Dropping paper and cards on the ground does not happen to be my urge personally, but it does happen to be something one of my students finds greatly interesting. In fact, it is something he will walk off and do any time he feels he needs to or wants to. Yes, this student does have autism. When I first started doing an evaluation with him, I was searching for ways through music to keep him distracted from the things he desired or felt he needed to do. The team was searching for ways to keep him engaged so he could get his school work done.
In the middle of the evaluation process (which takes a few weeks), I was asked to read the book titled, The Reason I Jump, by Naoki Higashida, a boy with autism. I believe he was about 13 when he wrote it (and when I say write, I mean he had someone help him get the words out that he wanted to say in a much different way than we would write). Even though I was aware of the sensory differences in all sensory systems that those with autism experience, this boy changed the way I approached my techniques. I realized that many times, they cannot control the urges they have to do different things and sometimes cannot even realize what their limbs are doing.
Naoki explained how much detail they see in objects upon first sight. For many of us, we see the object as a whole and then begin to notice details over time. This gave me ideas about my own student. If I have to guess, I would say he processes visual sensory information much differently than I. He sees something I do not see, constantly looking towards the ceiling with his hand moving slowly in front of his face.

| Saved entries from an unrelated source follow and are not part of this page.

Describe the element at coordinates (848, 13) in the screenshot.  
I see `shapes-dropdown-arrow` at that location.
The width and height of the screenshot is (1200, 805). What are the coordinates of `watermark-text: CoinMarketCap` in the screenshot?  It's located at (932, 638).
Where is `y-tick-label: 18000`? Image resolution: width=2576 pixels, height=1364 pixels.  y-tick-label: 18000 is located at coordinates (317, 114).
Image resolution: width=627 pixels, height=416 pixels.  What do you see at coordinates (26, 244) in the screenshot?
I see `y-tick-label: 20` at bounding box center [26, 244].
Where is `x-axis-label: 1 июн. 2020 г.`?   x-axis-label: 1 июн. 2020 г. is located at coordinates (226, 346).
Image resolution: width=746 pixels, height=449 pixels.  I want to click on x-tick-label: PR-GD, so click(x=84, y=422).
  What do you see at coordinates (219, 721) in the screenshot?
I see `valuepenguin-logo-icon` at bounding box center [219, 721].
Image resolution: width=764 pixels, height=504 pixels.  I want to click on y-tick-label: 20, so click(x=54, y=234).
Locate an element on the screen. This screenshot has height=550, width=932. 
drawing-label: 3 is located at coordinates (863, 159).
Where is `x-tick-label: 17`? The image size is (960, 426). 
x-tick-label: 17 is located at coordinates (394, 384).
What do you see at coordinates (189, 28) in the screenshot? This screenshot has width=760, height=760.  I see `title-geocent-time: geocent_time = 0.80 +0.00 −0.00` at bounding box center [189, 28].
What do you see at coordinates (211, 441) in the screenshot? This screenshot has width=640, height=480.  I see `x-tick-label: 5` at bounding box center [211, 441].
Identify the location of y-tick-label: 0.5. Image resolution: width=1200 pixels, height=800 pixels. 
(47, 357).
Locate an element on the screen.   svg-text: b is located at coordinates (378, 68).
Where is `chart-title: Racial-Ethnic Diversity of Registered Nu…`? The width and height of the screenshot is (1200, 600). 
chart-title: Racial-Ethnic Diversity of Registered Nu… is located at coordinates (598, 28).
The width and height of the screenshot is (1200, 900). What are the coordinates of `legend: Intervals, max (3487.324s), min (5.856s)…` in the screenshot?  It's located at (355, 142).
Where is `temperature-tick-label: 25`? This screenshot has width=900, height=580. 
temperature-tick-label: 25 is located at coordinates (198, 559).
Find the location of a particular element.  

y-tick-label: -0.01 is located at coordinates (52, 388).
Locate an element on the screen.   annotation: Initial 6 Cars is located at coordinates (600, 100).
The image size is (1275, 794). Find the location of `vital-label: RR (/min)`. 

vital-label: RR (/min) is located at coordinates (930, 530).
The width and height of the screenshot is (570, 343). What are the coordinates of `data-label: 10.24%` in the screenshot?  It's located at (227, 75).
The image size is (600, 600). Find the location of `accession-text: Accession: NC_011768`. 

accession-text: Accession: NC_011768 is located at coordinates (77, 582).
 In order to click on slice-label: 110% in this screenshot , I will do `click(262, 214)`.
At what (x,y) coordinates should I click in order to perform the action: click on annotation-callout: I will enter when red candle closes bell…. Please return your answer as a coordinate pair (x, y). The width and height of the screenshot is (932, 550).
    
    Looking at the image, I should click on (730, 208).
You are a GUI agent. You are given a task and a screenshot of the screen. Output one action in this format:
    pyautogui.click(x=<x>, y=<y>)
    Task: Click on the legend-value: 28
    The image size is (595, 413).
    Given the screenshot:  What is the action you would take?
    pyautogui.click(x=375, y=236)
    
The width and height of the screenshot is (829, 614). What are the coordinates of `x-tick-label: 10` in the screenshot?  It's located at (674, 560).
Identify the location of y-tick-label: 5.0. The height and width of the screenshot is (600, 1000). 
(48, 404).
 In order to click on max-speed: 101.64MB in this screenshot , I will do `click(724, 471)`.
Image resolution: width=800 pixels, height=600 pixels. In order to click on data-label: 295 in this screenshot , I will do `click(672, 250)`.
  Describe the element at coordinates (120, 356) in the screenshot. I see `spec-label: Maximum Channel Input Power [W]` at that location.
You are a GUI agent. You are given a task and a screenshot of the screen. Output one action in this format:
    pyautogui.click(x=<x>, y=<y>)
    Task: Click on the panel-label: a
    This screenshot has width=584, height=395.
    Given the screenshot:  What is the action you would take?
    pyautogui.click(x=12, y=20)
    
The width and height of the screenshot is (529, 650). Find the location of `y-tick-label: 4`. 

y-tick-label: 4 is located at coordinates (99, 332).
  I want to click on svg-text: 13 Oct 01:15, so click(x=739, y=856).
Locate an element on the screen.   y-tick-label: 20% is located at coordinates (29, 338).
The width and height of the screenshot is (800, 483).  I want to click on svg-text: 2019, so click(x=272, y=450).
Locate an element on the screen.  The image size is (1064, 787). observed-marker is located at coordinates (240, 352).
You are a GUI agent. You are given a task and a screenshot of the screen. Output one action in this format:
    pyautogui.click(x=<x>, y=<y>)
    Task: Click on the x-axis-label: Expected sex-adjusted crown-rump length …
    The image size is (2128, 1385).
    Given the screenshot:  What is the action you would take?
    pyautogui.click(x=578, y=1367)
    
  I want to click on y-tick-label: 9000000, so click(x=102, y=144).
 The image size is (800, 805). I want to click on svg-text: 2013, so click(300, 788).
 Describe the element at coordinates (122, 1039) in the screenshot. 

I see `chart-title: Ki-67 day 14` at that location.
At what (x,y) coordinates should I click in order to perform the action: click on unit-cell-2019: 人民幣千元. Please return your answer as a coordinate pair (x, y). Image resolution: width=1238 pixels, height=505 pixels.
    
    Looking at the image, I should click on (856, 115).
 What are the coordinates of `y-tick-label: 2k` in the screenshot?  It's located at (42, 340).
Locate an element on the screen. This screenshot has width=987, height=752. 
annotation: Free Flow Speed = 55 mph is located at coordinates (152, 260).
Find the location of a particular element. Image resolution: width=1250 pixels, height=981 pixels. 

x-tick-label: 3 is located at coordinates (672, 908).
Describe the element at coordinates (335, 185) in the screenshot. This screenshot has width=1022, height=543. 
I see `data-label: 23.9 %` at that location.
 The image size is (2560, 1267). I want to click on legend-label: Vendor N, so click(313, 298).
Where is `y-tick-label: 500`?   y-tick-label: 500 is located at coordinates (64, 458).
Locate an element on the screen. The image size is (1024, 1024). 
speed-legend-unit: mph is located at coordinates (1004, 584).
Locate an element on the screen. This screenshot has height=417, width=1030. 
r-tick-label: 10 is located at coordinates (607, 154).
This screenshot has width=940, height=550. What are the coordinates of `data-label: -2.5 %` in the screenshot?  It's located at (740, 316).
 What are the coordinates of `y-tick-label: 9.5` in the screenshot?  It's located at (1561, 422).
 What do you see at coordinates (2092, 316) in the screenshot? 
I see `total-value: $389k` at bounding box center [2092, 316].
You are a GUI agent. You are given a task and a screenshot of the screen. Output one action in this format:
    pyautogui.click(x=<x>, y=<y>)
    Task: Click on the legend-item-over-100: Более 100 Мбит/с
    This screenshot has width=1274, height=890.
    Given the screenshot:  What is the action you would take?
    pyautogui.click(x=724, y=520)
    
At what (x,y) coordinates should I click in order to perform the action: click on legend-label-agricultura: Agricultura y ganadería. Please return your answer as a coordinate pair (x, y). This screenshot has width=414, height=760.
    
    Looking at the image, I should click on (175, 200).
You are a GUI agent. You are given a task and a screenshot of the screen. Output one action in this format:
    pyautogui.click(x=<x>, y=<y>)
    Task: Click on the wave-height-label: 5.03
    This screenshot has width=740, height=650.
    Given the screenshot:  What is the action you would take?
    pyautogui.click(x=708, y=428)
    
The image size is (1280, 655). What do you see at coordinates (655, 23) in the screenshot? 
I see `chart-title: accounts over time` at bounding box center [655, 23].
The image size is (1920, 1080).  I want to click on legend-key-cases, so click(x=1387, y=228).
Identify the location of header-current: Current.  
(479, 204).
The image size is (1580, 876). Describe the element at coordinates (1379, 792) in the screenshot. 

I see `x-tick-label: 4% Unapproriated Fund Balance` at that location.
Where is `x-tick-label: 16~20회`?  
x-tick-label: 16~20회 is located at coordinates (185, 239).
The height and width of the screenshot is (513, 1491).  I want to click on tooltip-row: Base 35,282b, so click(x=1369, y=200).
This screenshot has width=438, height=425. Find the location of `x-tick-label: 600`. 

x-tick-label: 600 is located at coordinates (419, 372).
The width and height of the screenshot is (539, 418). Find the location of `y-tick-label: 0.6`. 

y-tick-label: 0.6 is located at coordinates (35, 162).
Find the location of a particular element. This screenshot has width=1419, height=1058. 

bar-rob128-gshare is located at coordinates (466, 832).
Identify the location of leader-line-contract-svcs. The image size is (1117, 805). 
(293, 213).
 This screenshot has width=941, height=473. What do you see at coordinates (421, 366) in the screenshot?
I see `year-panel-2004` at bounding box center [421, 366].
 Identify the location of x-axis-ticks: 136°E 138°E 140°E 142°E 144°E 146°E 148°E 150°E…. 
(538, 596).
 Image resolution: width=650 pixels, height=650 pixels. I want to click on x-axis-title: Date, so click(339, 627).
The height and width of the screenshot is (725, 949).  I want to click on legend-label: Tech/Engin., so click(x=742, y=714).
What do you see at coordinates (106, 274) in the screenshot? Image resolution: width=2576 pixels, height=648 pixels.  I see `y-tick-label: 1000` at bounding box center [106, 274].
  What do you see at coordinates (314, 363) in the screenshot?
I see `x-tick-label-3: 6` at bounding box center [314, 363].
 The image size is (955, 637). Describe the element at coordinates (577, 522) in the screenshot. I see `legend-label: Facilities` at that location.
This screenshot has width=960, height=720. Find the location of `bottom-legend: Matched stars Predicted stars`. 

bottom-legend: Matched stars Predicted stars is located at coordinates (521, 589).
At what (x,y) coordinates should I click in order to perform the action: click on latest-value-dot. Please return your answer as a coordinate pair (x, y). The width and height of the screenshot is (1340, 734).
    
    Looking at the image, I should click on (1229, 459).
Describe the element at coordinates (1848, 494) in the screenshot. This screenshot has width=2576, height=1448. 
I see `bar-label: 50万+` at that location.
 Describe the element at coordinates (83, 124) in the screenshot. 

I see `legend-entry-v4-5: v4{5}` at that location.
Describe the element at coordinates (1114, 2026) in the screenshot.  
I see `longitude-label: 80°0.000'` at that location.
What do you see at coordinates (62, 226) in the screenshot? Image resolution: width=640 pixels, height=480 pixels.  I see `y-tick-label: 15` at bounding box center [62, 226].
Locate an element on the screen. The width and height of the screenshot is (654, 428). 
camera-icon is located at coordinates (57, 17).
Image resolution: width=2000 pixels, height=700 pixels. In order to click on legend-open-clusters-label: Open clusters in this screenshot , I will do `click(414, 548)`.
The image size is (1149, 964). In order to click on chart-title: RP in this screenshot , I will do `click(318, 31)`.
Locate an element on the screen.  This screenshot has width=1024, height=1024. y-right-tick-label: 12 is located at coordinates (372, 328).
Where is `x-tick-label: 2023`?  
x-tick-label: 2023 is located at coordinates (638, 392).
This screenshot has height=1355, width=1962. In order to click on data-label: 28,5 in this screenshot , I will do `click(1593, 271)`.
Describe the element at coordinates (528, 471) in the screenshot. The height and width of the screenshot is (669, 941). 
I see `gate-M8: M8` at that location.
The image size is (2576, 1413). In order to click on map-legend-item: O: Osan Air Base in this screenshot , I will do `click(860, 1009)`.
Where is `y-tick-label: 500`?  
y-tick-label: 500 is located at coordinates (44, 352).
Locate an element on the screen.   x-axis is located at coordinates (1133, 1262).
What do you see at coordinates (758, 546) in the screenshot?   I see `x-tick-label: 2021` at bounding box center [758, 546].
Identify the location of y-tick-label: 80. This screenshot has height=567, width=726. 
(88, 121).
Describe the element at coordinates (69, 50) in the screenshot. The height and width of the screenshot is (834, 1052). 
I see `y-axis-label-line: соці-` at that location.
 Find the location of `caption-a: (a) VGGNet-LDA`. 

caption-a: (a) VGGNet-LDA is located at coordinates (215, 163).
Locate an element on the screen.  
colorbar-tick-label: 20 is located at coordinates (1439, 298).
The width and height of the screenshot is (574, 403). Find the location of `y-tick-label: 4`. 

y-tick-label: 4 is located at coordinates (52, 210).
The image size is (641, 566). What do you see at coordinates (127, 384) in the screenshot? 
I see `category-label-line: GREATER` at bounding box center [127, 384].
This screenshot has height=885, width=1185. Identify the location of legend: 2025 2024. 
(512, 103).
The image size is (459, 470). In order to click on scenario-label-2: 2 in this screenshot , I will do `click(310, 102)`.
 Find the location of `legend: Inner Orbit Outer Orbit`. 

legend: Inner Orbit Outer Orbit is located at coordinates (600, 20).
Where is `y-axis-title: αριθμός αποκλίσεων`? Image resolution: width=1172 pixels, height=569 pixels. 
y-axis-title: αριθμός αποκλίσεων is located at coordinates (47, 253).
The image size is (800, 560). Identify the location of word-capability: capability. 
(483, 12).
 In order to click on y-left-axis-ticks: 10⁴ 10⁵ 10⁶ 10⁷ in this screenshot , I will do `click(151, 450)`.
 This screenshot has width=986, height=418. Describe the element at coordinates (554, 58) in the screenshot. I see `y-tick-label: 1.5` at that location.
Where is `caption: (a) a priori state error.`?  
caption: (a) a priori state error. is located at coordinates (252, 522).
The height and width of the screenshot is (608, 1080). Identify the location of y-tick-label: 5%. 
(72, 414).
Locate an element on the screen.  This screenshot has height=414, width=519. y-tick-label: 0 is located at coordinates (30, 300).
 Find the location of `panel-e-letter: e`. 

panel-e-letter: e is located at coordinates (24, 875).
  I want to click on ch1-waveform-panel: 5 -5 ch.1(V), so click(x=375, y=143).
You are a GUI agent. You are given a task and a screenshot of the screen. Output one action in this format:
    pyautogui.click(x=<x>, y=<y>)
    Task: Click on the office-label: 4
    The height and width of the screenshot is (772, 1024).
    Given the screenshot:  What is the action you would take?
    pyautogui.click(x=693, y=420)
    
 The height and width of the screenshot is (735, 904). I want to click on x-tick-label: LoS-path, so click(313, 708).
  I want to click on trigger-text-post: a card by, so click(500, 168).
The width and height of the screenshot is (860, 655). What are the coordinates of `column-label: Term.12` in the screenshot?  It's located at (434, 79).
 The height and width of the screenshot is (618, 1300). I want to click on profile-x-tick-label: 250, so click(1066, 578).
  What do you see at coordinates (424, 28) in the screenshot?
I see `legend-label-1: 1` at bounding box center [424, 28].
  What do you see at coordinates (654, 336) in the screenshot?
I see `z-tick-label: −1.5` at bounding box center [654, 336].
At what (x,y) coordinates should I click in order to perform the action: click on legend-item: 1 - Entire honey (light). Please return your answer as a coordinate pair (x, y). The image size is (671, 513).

He has a great fascination with airplanes and things moving through the air, hence, the dropping paper and cards and watching them fall to the ground.
Well, I had completed all of my observations and information gathering. I was now on the third day of assessing his IEP objectives WITH music and comparing them to how he did WITHOUT music. It had served well as a memory and information recall tool for this boy, but it was not keeping him focused and less distracted from any stimulation urges he had. The music was not motivating him and motivation to work with music is usually the first sign that music therapy would be a good therapy for a student, and we were down to one more objective of learning his phone number. He is great at matching pictures, letters, and numbers which is what we were having him do to the melody I was singing, but he had no interest whatsoever to leave his ceiling gazing and paper dropping.
The teacher and I sat for a minute both of us thinking. Think outside the box...think outside the box...nothing in the box has been successful...what message would Naoki be giving to me here? Well of course. An idea came. Stop fighting the urge....use them in the objective. I tossed some of the numbers he used to match his phone number on the floor with some of the extra numbers that he didn't need. I saved some for him too and made sure he noticed when I tossed them on the floor. "Here, your turn," I told him. He took some and let them fall to the floor. On his face we could see signs of pleasure. "Find the number 2 like this!" I showed him and then sang the melody. And he found it and placed it in the correct spot. Oh thank heavens. It took a few more drops to the floor with the numbers, but we managed to get the phone number matched and in addition were able to get him to recall the numbers afterward through the melody. Success? I definitely felt like it was.
He received music therapy services following, because of how well it worked as a memory tool and conveyor of information. Another yay for music. Keep the music in you!